Farmaci di nuova generazione – Questa scoperta apre la strada alla possibilità di creare composti chimici più mirati. Si potrebbero infatti creare nuovi farmaci in grado di aiutare a rallentare gli effetti debilitanti del tempo sul nostro organismo e di allungare l’aspettativa di vita. Ma non solo: grazie all’effetto della proteina si potrebbero combattere anche malattie piuttosto gravi e invalidanti, come il morbo di Parkinson o l’Alzheimer.

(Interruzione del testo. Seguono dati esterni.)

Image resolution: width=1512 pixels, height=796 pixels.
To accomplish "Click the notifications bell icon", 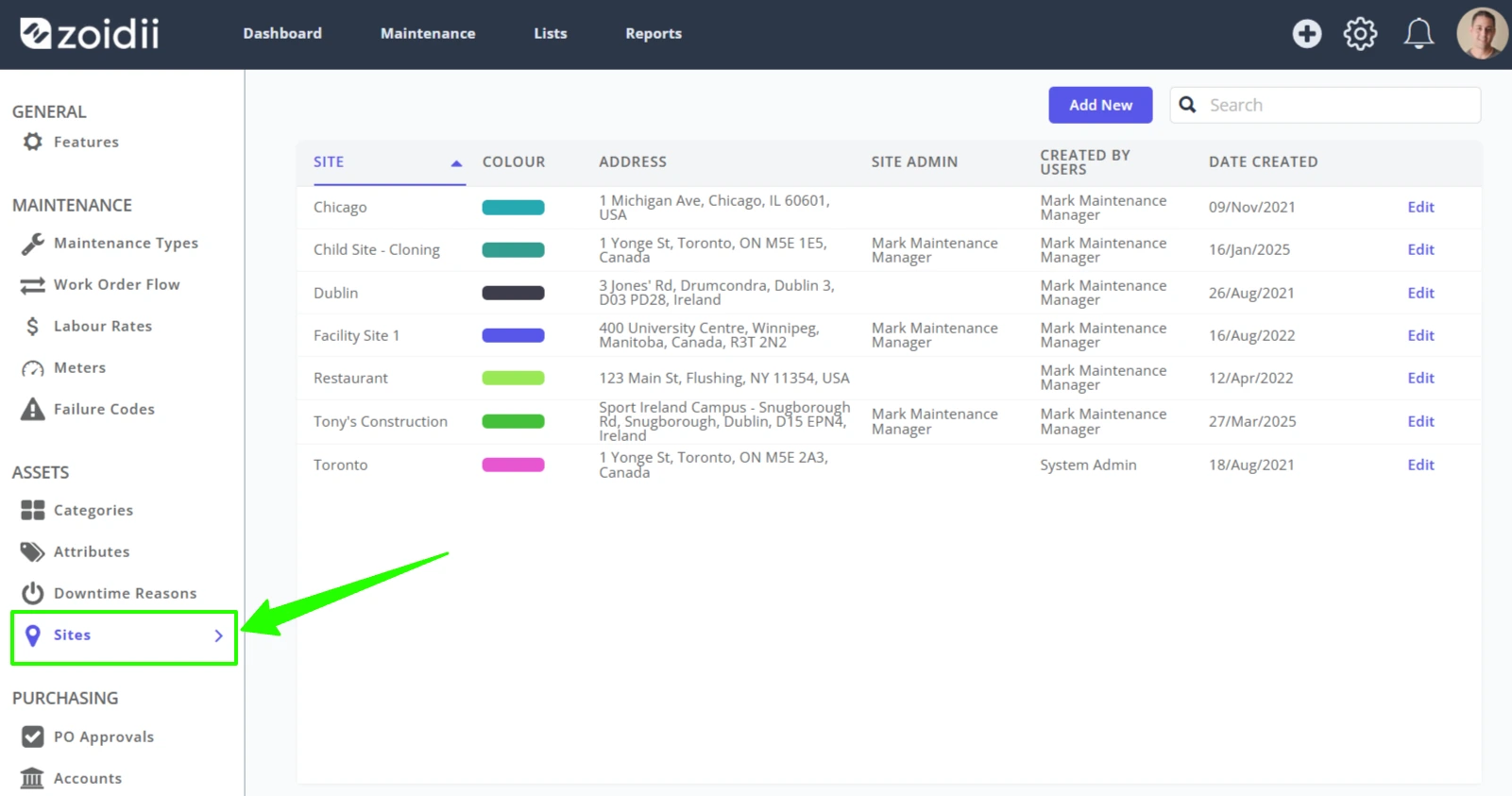I will pyautogui.click(x=1419, y=34).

Il ruolo chiave dell’anidrasi carbonica – Il lavoro, guidato dalle scienziate dell’università inglese Lisa Chakrabarti e Amelia Pollard, si è concentrato sulle proteine di anidrasi carbonica. L’anidrasi carbonica è l’enzima che converte l’ossigeno che respiriamo in energia necessaria ad alimentare l’organismo; si trova all’interno dei mitocondri, i granelli considerati le “batterie” delle cellule. Gli scienziati hanno separato tutte le proteine che si trovano nei mitocondri delle cellule cerebrali e muscolari di cervelli giovani normali e di cervelli di mezza età, confrontando poi i due campioni, entrambi animali.

La proteina della giovinezza – Hanno così rilevato che la quantità di anidrasi carbonica (è maggiore e le proteine sono anche più attive) nei campioni di organi più anziani. Un tipo di tecnica chiamata elettroforesi bidimensionale ha aiutato a separare le miscele proteiche complesse. Gli esperti hanno poi studiato l’effetto della proteina sui vermi nematodi, per poi identificare i composti chimici che possono avere successo in termini di anidrasi carbonica e studiare l’effetto di questi potenziali inibitori. Scoprendo che la proteina riduce la loro durata di vita. Se i risultati dello studio venissero confermati, potrebbe aprirsi dunque una nuova pagina nello sviluppo di farmaci efficaci contro i danni dell’invecchiamento. (fonte)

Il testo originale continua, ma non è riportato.